Stored records
*** Block opens ***

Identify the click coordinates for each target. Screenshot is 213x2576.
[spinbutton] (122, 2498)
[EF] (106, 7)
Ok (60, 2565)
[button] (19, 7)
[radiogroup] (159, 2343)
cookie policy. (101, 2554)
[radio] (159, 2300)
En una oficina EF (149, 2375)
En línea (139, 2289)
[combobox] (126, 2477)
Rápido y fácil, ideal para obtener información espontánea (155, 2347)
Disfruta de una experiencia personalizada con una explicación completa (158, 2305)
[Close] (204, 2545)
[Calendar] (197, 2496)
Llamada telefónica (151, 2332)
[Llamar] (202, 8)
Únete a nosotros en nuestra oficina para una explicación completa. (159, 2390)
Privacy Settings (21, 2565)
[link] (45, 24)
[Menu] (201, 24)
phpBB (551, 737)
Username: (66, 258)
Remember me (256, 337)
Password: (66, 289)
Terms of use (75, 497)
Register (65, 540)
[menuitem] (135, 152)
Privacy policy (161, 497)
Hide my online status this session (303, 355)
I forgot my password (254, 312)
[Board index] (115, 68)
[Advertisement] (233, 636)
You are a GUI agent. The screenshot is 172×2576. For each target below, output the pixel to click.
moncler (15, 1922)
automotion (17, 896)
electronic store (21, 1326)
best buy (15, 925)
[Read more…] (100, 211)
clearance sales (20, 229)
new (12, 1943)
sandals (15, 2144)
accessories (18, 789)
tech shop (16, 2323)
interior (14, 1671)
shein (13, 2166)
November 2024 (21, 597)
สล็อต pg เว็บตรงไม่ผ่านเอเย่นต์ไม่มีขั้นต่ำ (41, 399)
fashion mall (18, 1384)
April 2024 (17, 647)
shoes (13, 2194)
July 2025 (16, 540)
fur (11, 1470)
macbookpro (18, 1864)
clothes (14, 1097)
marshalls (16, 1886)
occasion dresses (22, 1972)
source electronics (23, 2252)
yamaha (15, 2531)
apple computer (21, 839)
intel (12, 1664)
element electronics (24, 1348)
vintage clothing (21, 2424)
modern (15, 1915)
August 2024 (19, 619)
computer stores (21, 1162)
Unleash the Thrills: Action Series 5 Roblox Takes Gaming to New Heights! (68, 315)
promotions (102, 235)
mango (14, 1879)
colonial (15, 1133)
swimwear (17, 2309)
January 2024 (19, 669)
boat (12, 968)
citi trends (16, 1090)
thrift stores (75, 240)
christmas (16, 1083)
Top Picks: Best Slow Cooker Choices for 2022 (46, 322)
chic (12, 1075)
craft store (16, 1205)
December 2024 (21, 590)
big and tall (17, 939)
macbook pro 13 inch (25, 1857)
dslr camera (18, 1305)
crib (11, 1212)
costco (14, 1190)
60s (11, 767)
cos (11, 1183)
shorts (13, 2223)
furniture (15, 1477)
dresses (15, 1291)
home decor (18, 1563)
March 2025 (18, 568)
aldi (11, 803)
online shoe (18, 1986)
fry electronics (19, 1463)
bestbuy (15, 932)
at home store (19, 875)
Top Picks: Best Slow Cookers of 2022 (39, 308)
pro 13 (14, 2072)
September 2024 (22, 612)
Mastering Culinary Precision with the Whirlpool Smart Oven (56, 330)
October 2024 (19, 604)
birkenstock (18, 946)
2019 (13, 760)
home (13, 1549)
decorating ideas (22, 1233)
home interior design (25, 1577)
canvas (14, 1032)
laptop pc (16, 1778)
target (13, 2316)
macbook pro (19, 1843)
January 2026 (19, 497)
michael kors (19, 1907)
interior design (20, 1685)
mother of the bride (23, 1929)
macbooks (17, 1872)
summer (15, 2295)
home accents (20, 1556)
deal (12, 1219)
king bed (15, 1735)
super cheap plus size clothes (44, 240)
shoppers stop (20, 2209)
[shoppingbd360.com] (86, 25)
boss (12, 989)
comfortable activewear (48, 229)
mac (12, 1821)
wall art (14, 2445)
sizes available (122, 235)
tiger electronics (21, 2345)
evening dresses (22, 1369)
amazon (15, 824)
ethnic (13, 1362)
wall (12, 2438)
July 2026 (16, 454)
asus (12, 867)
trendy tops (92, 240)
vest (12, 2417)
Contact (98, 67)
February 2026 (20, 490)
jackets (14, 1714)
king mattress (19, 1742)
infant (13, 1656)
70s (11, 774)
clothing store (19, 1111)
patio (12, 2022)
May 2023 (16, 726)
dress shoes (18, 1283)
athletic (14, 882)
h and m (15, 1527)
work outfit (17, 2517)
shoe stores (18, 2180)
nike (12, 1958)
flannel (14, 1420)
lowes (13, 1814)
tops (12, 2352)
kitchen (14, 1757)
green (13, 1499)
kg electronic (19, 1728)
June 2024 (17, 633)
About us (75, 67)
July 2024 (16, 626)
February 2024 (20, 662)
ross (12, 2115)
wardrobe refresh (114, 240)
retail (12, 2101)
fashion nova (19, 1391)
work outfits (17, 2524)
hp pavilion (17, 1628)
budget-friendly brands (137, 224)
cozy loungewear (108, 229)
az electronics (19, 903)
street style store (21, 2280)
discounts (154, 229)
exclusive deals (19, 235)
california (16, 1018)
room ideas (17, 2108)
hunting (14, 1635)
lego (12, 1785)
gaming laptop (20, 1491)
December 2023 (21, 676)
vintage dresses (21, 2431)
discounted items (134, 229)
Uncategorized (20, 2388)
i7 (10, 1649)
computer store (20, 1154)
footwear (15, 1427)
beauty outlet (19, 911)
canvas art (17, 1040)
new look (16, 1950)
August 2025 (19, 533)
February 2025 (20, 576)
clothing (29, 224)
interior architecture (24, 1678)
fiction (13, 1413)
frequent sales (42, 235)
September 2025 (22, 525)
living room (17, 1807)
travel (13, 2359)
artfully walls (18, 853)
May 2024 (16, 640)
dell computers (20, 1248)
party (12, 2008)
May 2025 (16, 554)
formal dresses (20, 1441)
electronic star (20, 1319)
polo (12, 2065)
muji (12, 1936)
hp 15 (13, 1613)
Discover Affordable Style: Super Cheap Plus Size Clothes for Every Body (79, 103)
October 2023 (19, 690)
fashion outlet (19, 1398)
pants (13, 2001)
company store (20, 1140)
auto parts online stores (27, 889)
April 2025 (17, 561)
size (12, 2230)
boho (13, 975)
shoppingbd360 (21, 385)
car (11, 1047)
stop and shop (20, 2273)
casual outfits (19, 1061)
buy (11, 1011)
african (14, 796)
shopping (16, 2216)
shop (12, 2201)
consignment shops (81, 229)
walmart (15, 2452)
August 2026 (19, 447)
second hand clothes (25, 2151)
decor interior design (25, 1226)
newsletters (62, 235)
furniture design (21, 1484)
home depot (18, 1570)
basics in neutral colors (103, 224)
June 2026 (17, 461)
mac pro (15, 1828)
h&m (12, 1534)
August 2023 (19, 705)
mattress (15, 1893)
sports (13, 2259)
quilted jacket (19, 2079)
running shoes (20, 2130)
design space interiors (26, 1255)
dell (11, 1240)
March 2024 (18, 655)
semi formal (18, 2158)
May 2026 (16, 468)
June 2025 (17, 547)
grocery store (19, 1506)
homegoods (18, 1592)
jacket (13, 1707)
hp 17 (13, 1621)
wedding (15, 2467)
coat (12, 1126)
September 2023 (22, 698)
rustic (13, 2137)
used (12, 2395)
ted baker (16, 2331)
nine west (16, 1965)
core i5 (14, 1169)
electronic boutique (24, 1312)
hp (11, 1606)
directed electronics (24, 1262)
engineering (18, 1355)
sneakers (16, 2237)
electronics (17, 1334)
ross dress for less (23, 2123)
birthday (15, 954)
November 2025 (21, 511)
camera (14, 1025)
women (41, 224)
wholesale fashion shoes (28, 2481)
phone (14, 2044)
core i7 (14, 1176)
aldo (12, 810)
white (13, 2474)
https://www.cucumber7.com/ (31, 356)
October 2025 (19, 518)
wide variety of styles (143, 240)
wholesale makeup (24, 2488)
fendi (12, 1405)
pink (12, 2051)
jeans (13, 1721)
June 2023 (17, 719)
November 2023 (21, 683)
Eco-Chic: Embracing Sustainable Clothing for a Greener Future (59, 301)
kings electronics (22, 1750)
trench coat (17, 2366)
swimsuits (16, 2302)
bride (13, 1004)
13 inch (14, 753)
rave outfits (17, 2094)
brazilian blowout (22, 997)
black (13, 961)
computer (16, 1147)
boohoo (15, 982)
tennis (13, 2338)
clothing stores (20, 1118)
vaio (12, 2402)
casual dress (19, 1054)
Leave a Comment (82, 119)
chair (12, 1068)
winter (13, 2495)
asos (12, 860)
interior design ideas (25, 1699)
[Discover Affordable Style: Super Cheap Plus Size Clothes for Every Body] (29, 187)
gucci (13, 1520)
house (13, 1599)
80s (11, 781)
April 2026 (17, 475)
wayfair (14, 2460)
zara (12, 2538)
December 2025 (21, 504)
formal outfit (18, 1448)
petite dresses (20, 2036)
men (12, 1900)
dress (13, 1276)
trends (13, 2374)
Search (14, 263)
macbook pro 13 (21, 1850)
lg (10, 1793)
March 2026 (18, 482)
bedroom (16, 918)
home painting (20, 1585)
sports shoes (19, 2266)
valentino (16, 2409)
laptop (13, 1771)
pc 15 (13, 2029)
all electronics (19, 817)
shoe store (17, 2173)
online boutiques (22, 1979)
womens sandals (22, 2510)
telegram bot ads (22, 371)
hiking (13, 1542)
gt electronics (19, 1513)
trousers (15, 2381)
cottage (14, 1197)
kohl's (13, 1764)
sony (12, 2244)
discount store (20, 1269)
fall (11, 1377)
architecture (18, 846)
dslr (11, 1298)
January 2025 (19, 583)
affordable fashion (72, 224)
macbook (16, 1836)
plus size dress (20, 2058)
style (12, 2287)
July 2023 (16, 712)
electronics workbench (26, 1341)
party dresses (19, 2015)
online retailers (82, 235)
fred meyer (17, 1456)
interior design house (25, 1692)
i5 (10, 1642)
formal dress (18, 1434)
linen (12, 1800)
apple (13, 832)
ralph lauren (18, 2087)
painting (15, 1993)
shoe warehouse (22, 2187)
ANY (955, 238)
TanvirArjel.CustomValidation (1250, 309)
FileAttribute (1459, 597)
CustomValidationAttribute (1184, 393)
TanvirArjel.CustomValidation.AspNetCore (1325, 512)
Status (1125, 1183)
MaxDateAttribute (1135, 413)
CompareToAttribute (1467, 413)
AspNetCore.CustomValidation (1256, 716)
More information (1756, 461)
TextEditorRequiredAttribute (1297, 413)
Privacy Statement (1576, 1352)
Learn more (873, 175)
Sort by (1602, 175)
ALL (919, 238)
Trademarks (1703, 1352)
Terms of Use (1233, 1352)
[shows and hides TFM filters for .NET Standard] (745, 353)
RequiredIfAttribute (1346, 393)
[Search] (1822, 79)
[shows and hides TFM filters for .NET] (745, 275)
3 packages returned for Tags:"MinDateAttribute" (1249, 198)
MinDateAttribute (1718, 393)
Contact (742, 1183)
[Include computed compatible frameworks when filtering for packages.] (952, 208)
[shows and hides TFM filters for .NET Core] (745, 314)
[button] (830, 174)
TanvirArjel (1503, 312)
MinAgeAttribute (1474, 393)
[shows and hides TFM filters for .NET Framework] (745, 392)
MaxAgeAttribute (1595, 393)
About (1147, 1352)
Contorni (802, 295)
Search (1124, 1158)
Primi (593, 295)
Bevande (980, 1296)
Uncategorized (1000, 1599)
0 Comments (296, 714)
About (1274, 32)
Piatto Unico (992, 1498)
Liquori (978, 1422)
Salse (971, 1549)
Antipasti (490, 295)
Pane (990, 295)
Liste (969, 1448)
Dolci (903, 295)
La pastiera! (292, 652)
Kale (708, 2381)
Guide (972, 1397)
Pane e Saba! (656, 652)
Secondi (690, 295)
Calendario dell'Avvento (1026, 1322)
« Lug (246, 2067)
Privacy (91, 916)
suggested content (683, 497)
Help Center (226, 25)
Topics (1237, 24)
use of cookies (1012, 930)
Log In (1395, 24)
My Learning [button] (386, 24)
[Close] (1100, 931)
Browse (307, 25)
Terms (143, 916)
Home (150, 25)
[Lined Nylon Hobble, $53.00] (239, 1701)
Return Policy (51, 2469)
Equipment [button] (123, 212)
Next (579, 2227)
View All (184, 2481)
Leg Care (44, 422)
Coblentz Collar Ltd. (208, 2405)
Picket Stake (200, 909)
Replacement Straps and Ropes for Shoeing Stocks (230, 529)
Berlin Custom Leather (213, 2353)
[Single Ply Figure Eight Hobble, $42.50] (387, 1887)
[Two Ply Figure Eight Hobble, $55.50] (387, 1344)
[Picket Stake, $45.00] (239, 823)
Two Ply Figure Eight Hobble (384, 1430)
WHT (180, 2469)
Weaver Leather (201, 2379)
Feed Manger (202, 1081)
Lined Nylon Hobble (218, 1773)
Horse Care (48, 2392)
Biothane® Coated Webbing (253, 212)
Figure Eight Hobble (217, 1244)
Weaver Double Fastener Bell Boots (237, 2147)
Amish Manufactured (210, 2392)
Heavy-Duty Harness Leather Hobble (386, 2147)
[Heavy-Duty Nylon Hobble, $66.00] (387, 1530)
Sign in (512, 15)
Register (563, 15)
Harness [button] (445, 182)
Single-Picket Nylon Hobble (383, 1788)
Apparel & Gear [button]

*** Block closes ***

What to work on:
In the data above, find the line with "Weaver Leather (201, 2379)" and the line with "[Heavy-Duty Nylon Hobble, $66.00] (387, 1530)". Retype both, plus every line between them, exactly.

Task answer:
Weaver Leather (201, 2379)
Feed Manger (202, 1081)
Lined Nylon Hobble (218, 1773)
Horse Care (48, 2392)
Biothane® Coated Webbing (253, 212)
Figure Eight Hobble (217, 1244)
Weaver Double Fastener Bell Boots (237, 2147)
Amish Manufactured (210, 2392)
Heavy-Duty Harness Leather Hobble (386, 2147)
[Heavy-Duty Nylon Hobble, $66.00] (387, 1530)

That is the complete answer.